» **WORK REQUIRED**:
Copy each entry exactly, leaving nothing out.

» **DATA FOR THIS TASK**:
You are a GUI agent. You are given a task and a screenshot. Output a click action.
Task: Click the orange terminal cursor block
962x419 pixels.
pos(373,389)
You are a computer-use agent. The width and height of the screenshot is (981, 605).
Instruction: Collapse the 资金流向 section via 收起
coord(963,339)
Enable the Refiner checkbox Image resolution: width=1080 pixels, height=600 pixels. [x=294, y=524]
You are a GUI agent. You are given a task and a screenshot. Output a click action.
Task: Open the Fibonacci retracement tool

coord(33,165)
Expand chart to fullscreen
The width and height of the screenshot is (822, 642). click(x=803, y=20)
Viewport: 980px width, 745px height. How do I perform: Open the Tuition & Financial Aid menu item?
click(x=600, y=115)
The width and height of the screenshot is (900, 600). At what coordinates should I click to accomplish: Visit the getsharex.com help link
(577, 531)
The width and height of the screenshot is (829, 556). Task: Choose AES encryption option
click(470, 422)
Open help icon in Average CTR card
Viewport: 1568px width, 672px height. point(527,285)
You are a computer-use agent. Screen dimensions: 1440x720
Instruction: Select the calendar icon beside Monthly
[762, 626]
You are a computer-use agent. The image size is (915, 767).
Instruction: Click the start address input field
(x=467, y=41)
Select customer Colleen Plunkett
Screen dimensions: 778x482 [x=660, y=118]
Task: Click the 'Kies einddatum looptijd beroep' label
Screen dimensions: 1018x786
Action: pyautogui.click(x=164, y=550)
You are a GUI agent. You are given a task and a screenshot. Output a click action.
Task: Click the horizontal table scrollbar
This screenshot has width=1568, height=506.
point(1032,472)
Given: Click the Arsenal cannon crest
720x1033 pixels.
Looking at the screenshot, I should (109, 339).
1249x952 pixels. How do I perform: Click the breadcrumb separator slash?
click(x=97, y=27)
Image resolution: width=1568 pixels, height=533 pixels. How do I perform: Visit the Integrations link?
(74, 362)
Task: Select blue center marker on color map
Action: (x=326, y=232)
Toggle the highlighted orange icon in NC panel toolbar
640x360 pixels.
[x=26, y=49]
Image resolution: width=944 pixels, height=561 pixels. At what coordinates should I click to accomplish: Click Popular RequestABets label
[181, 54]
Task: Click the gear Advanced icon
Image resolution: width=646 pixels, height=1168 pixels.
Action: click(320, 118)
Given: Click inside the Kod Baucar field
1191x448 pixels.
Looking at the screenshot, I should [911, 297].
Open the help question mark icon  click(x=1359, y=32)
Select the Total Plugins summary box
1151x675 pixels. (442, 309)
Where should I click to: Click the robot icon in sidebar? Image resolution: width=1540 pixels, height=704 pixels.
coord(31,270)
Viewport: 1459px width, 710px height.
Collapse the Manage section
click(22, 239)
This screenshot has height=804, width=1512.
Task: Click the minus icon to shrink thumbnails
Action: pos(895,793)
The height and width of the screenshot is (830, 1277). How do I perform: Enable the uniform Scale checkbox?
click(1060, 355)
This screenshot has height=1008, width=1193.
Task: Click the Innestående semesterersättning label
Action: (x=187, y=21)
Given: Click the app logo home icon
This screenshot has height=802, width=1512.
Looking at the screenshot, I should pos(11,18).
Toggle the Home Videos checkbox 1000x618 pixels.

» **RESPONSE TO THIS TASK**:
You are a GUI agent. You are given a task and a screenshot. Output a click action.
Task: Click the orange terminal cursor block
962x419 pixels.
pos(373,389)
You are a computer-use agent. The width and height of the screenshot is (981, 605).
Instruction: Collapse the 资金流向 section via 收起
coord(963,339)
Enable the Refiner checkbox Image resolution: width=1080 pixels, height=600 pixels. [x=294, y=524]
You are a GUI agent. You are given a task and a screenshot. Output a click action.
Task: Open the Fibonacci retracement tool

coord(33,165)
Expand chart to fullscreen
The width and height of the screenshot is (822, 642). click(x=803, y=20)
Viewport: 980px width, 745px height. How do I perform: Open the Tuition & Financial Aid menu item?
click(x=600, y=115)
The width and height of the screenshot is (900, 600). At what coordinates should I click to accomplish: Visit the getsharex.com help link
(577, 531)
The width and height of the screenshot is (829, 556). Task: Choose AES encryption option
click(470, 422)
Open help icon in Average CTR card
Viewport: 1568px width, 672px height. point(527,285)
You are a computer-use agent. Screen dimensions: 1440x720
Instruction: Select the calendar icon beside Monthly
[762, 626]
You are a computer-use agent. The image size is (915, 767).
Instruction: Click the start address input field
(x=467, y=41)
Select customer Colleen Plunkett
Screen dimensions: 778x482 [x=660, y=118]
Task: Click the 'Kies einddatum looptijd beroep' label
Screen dimensions: 1018x786
Action: pyautogui.click(x=164, y=550)
You are a GUI agent. You are given a task and a screenshot. Output a click action.
Task: Click the horizontal table scrollbar
This screenshot has width=1568, height=506.
point(1032,472)
Given: Click the Arsenal cannon crest
720x1033 pixels.
Looking at the screenshot, I should (109, 339).
1249x952 pixels. How do I perform: Click the breadcrumb separator slash?
click(x=97, y=27)
Image resolution: width=1568 pixels, height=533 pixels. How do I perform: Visit the Integrations link?
(74, 362)
Task: Select blue center marker on color map
Action: (x=326, y=232)
Toggle the highlighted orange icon in NC panel toolbar
640x360 pixels.
[x=26, y=49]
Image resolution: width=944 pixels, height=561 pixels. At what coordinates should I click to accomplish: Click Popular RequestABets label
[181, 54]
Task: Click the gear Advanced icon
Image resolution: width=646 pixels, height=1168 pixels.
Action: click(320, 118)
Given: Click inside the Kod Baucar field
1191x448 pixels.
Looking at the screenshot, I should [911, 297].
Open the help question mark icon  click(x=1359, y=32)
Select the Total Plugins summary box
1151x675 pixels. (442, 309)
Where should I click to: Click the robot icon in sidebar? Image resolution: width=1540 pixels, height=704 pixels.
coord(31,270)
Viewport: 1459px width, 710px height.
Collapse the Manage section
click(22, 239)
This screenshot has height=804, width=1512.
Task: Click the minus icon to shrink thumbnails
Action: pos(895,793)
The height and width of the screenshot is (830, 1277). How do I perform: Enable the uniform Scale checkbox?
click(1060, 355)
This screenshot has height=1008, width=1193.
Task: Click the Innestående semesterersättning label
Action: (x=187, y=21)
Given: Click the app logo home icon
This screenshot has height=802, width=1512.
Looking at the screenshot, I should pos(11,18).
Toggle the Home Videos checkbox 1000x618 pixels.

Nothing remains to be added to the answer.